Photos of you near cars and scantily clad women...okay, whores - You have a small penis and truly don't know anything about what interest real women.
You're writing to women who are clearly young enough to be your daughter, or granddaughter - You're in a midlife crisis and hoping young vag will help you out of it aka You're a CREEP!

So yes, these were (just a few) of the men, and I'm using that term LOOSELY, that I found trying to contact me on this particular site.  I can't say that all sites are like this, or that even all men are like this; I know there are some good ones...there has to be.  However, this has made me see clearer and understand why so many people are into the Friends With Benefits idea.  If I could, I would probably go back on my word and start applying that rule in my own life.

In all seriousness, is that what dating has come to?  Is that all that is to be expected?  Eventually being single will run it's course and I'm going to want to date someone seriously.  And if this is what is out there, I might just ignore that idea and stick to having dogs (I don't like cats.) Or maybe snakes.  I could be like the crazy cat lady on The Simpsons, but be Crazy Snake lady, and throw snakes at people when they walk by my house.  Yea, some how that sounds like a much better plan than dating any of these fools.  I can say this for one thing, it was a very interesting and enlightening experiment.

Happy Blogging All!


  1. Those small penis's internet dare they make you feel like you got boils on your face...No bueno...May be it is a good thing you deleted that account...

  2. Wow dating is freaking hard work! At least you got your family ;) This is one of the reasons I am so HAPPY to be married to the one I love. Good luck!

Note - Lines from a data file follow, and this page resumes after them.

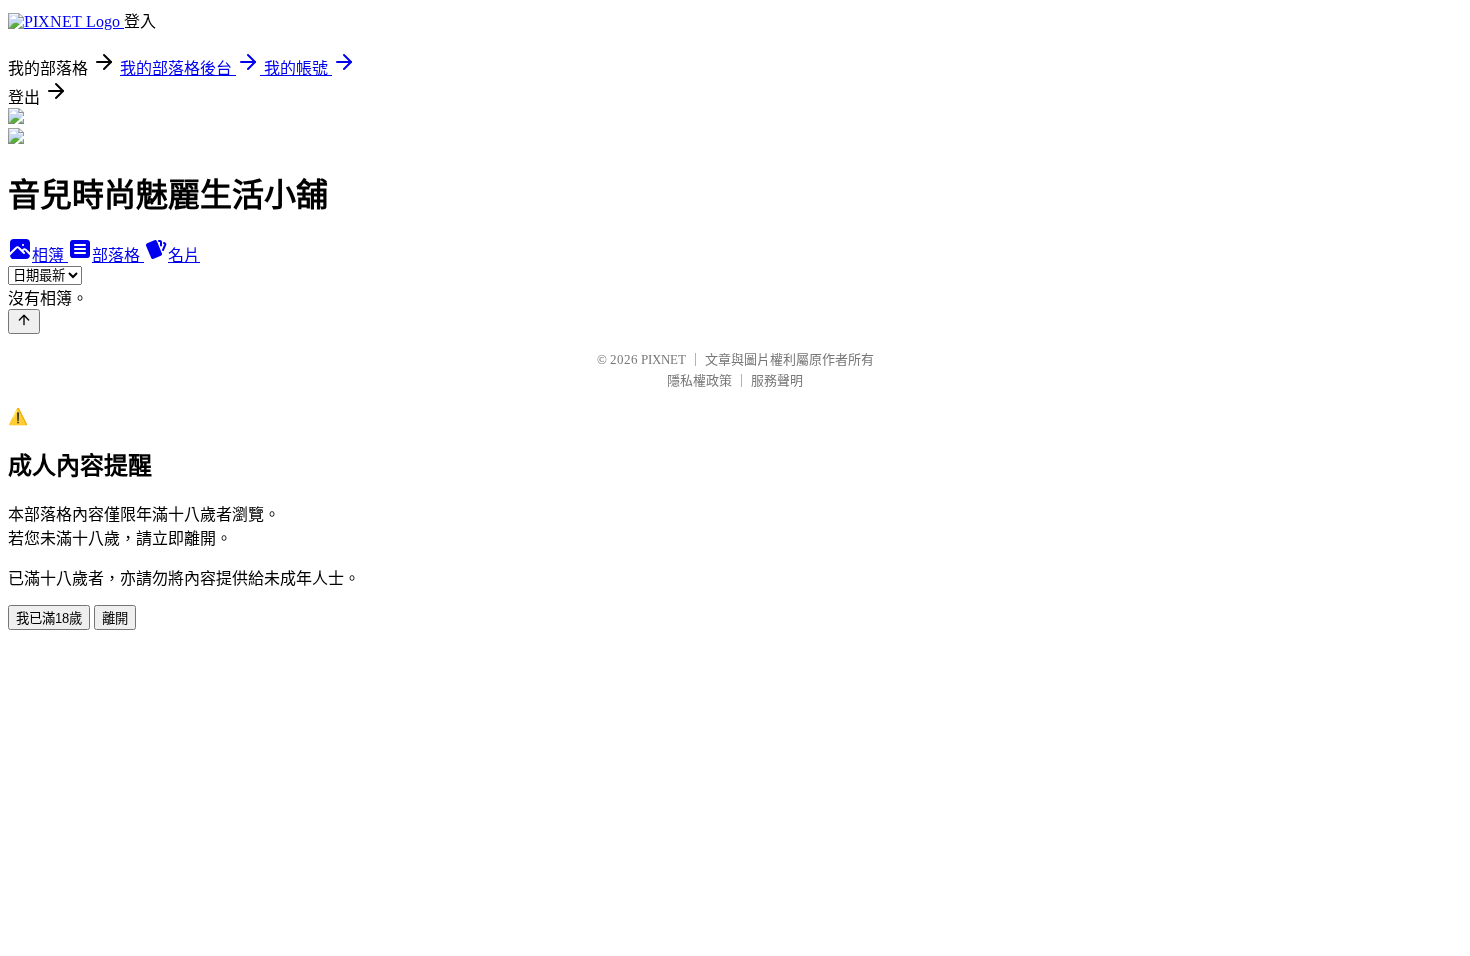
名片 (184, 255)
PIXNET (663, 359)
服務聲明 (777, 380)
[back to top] (24, 321)
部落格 (118, 255)
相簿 (50, 255)
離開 (115, 618)
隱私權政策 (699, 380)
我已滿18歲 (49, 618)
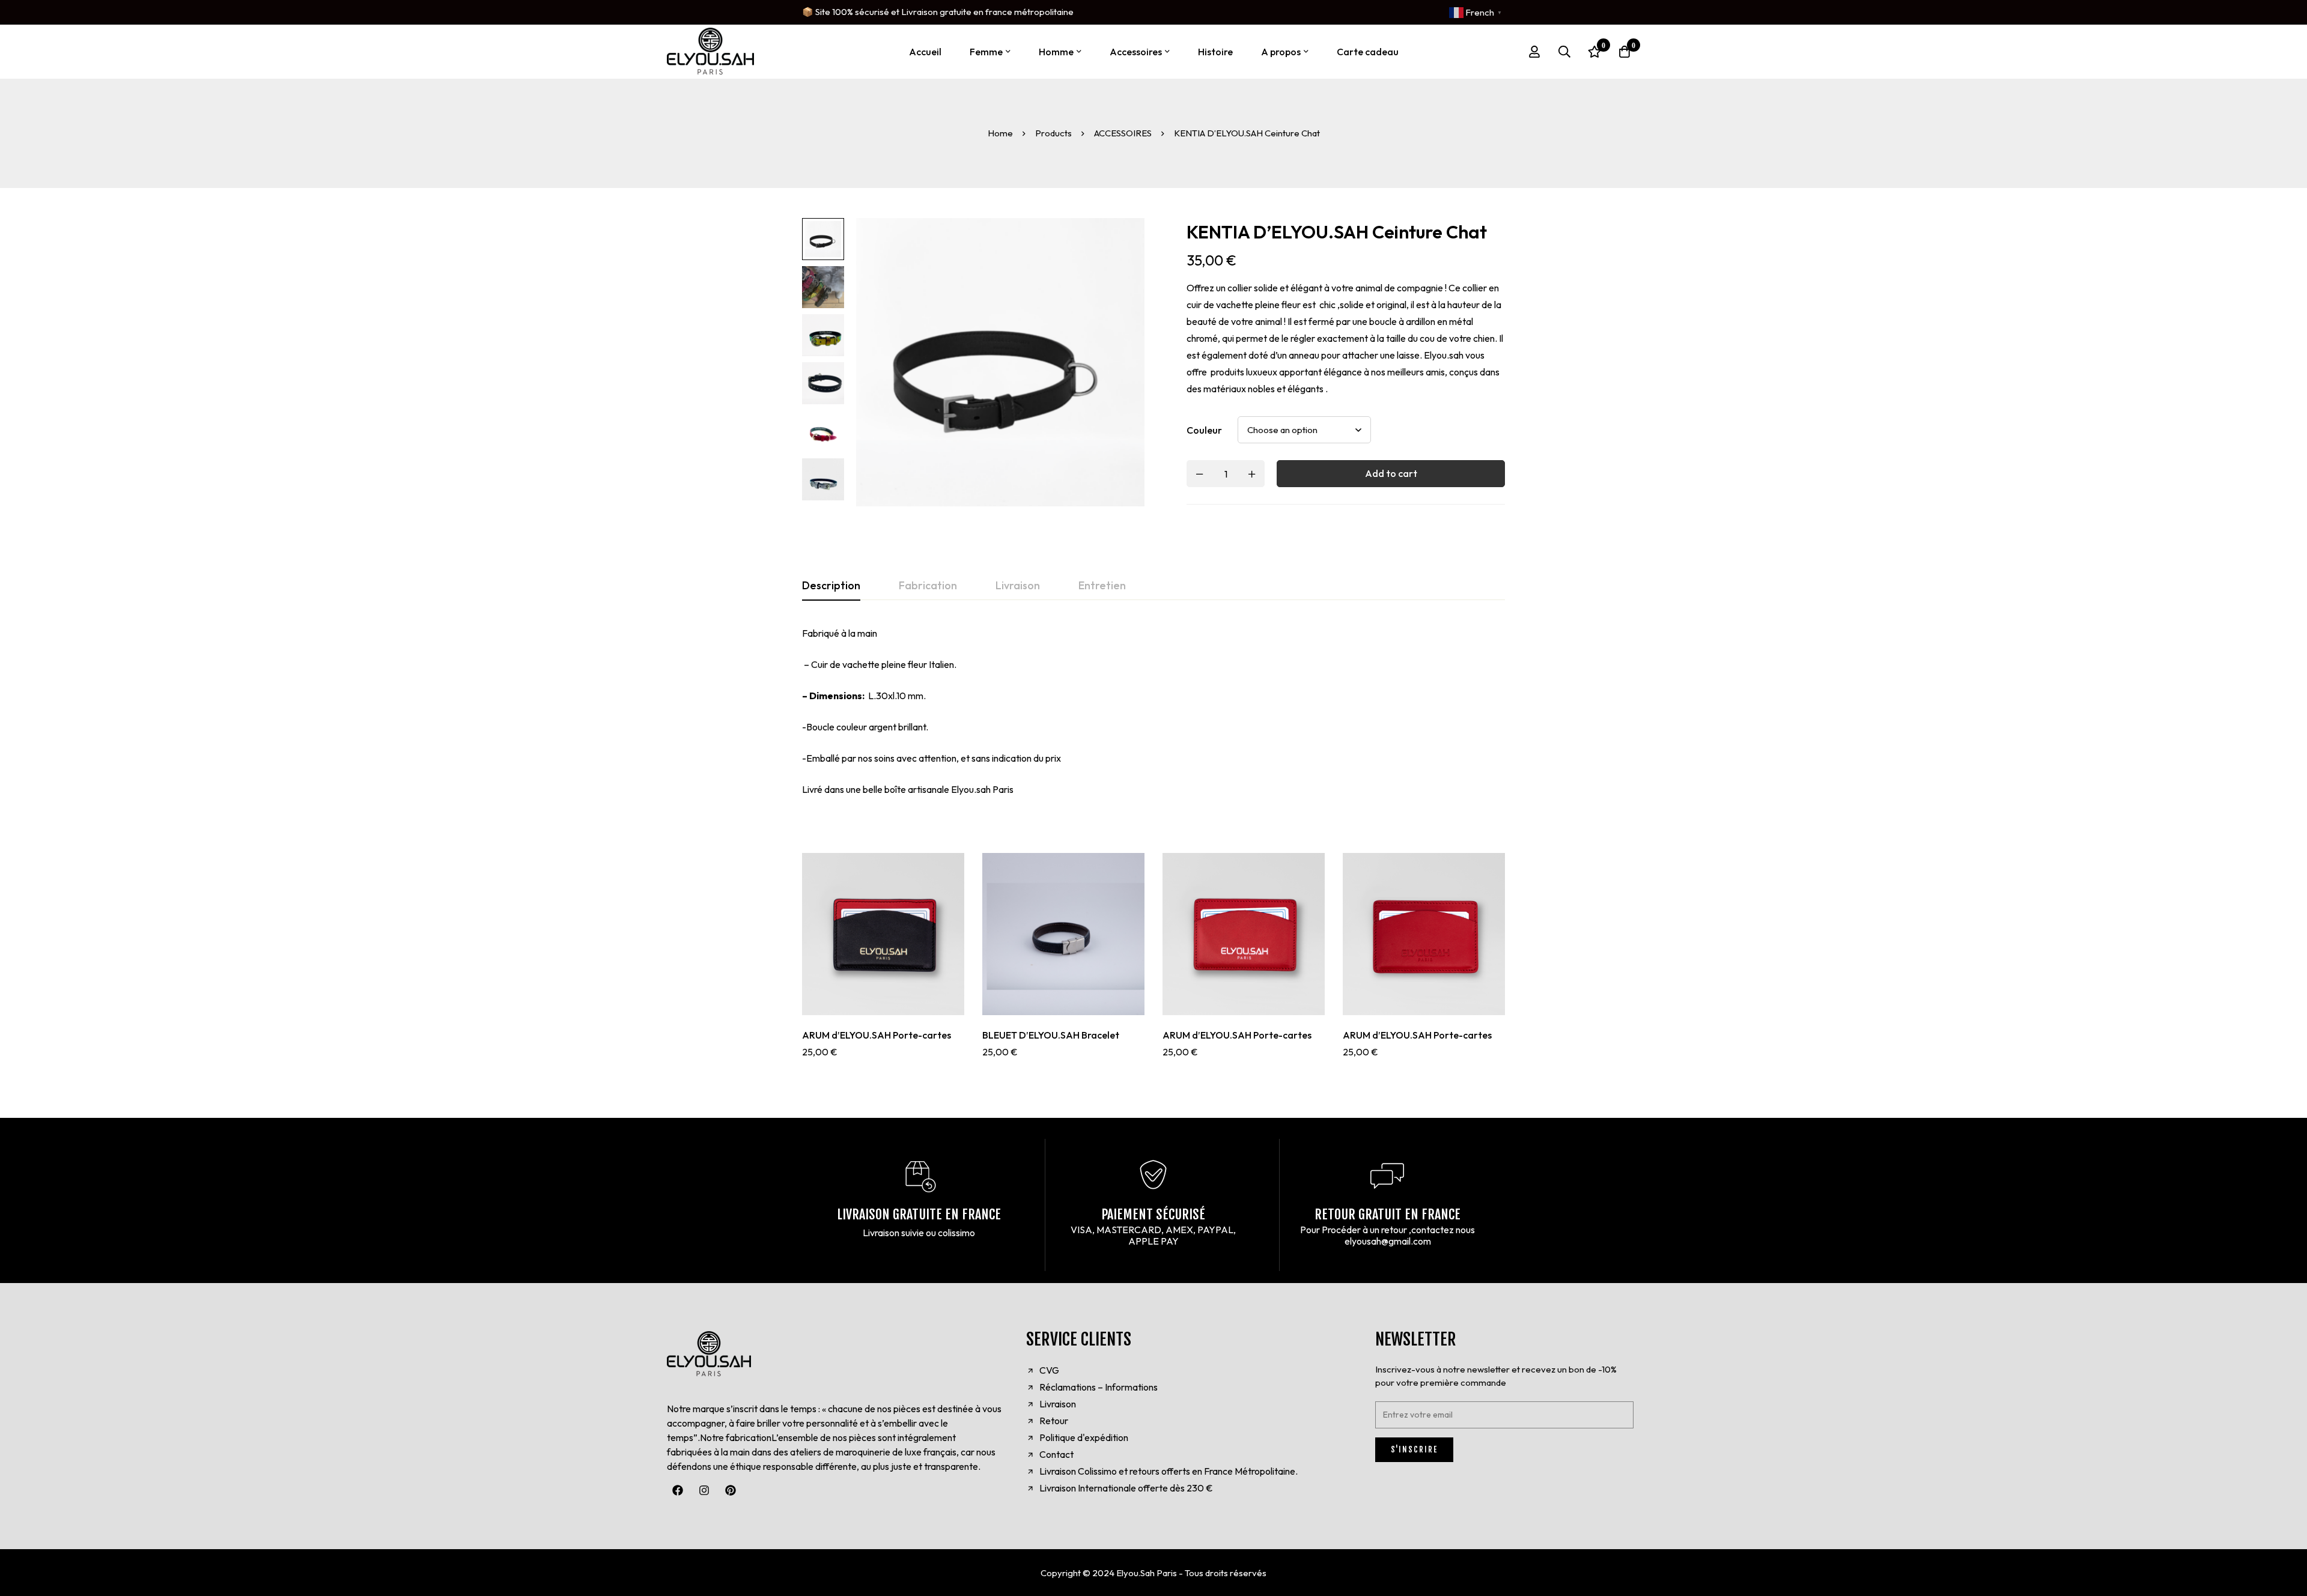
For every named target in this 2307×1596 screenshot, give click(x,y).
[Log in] (1534, 51)
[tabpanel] (1153, 711)
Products (1053, 133)
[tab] (831, 586)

  3. Yes, thank GOD for my family and friends...& Cynthia, yes, it's a GREAT thing I deleted it. LOL. But it made for some good writing material if I do say so myself.

  4. OMG IM CRACKING UP!! Steve's name was BKLatinLover at one time hahhahahahahahaha im dying here OMG!!!! I can't I can't....thanks for the laugh! LOL

  5. What if your name is "BigDilznickJohnson420XXprofessionalTongueAndFamilyMan"?

  6. I didn't even post a pic. Just my age. I got men 15 to 20 years older than me. And when I sent photos to the ones my own age that seemed interested I didn't even get a response. I probably seemed too old to men my own age. The sad part was I have it more together and am more attractive than these jokers so I can tell they feel threatened by my awesomeness. Losers!! This is why I don't bother to join and like you just experiment to see what's out there and give myself a wake up call that it's not the thing to do right now.

  7. AHAHAHAHAHA OMG! Chris, you're so crazy. But no, that name doesn't work either... Oh Amanda, you should've went running for the hills. LOL. But he's cool peeps, so I'll excuse it; he's one of the rare ones...Anonymous, it's definitely a wake up call. I'm sorry, but we just can't help how freakin' amazing we are that these yahoos just don't understand. Oh well, this is why I just hang out with my friends and keep on moving along.

  8. ROFL at "We ALL know you look like CULO!" OMG, thanks for the laugh. If it is hard for a young woman like you, imagine how it is for women over 40! LOL

  9. The picture at the top is so true & made me LOL! It takes a lot of time and patience to find soemthing that even remotely resembles what you are looking for. I had a creepy guy messaging me. He looked like a serial killer and he kept sending me the same message over & over. Good times, lol!